RESTA-NOS O SILÊNCIO?

Falar sobre o homem já é difícil. Como é que haveria de ser fácil falar sobre Deus? Como notou Karl Barth, «tudo o que diga sobre Deus é apenas um homem que o diz», pelo que fica infinitamente aquém do que pretende dizer. Nenhuma palavra humana é capaz de dizer Deus, nem a própria palavra «Deus». Como percebeu Karl Rahner, «tal palavra nada diz sobre o que significa».

É claro que, segundo o mesmo Rahner, de todas as palavras, esta será a menos imprópria para indicar Deus: é tão pequena que mal chega à língua, logo desaparece dos lábios. É, pois, uma palavra que cumpre a sua missão: convida mais a escutar do que a conversar, apelando mais à contemplação do que à discussão. Que, pela sua natureza, seria necessariamente interminável.

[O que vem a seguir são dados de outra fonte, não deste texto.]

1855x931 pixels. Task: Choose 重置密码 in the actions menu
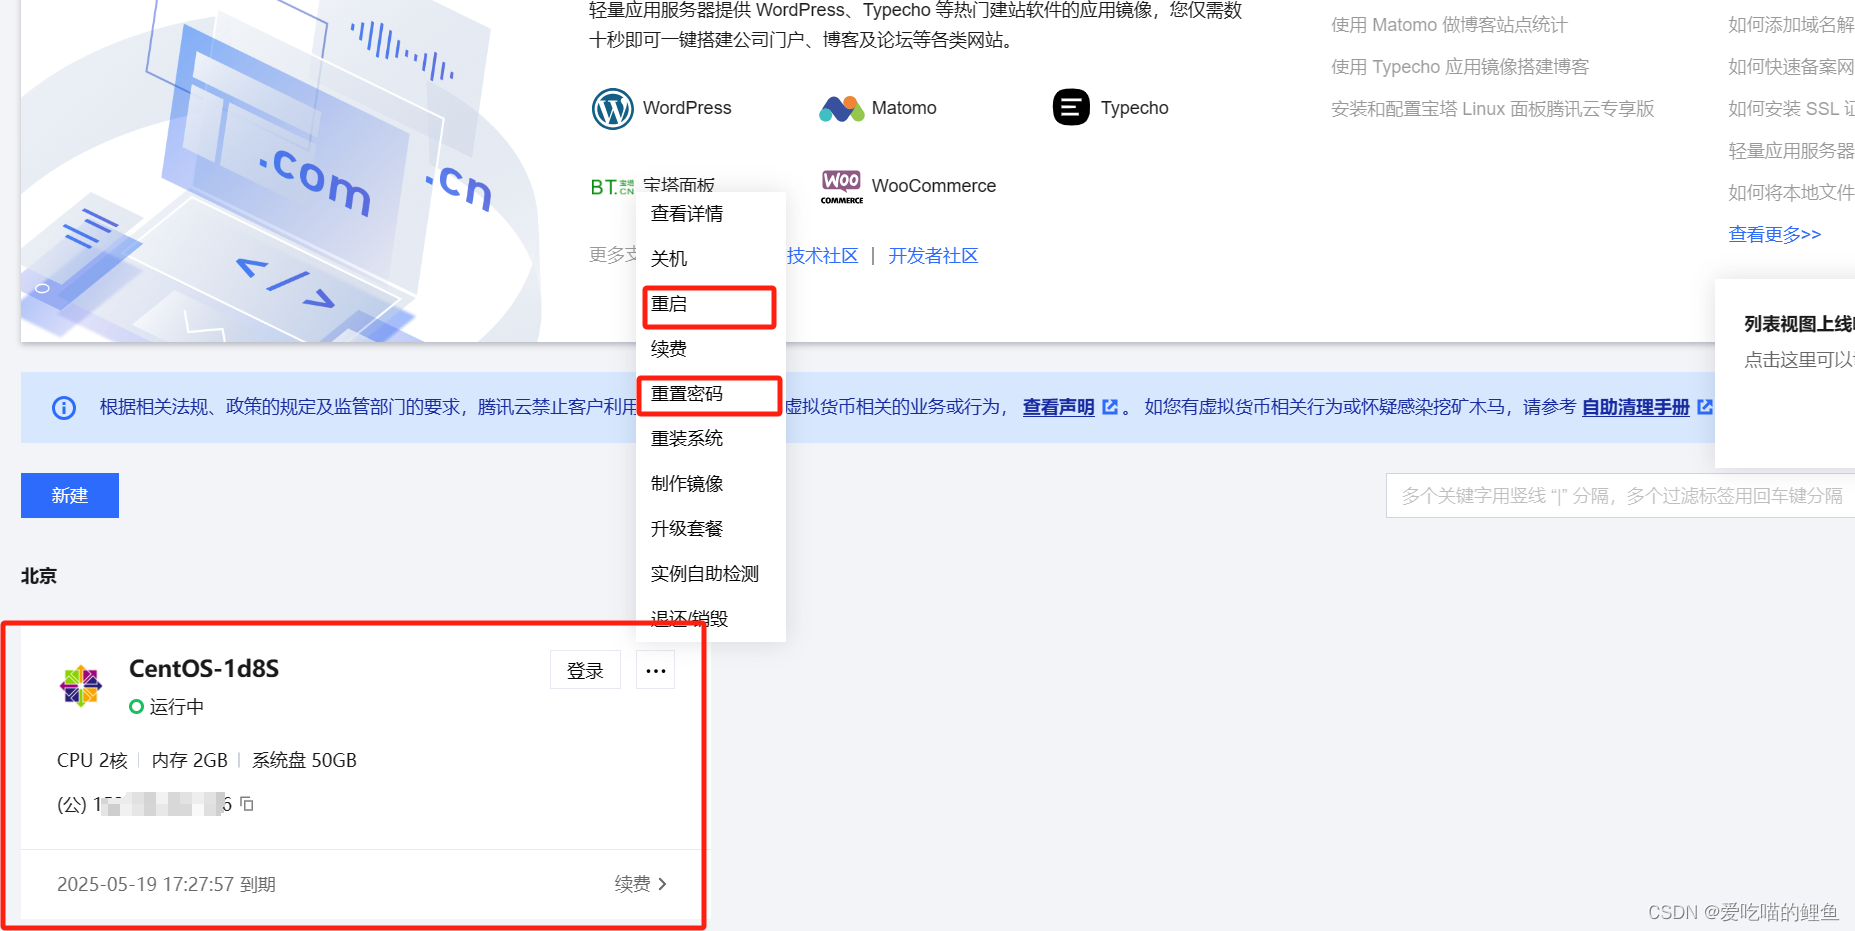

Restar-nos-á então o silêncio? É certo que, sobre Deus, falamos sempre melhor quando nos calamos. Sobre Deus, calar é falar e falar é calar. Só que nem todo o silêncio será santo. O silêncio tanto pode significar disponibilidade para acolher como rejeição ou desinteresse.

É por isso que só nos calamos no fim do esforço de falarmos o mais adequadamente possível daquela realidade para a qual não há nenhuma palavra adequada. Só no fim é que o silêncio será digno e santo.



Frei Francisco Bezerra do Nascimento, OFMConv.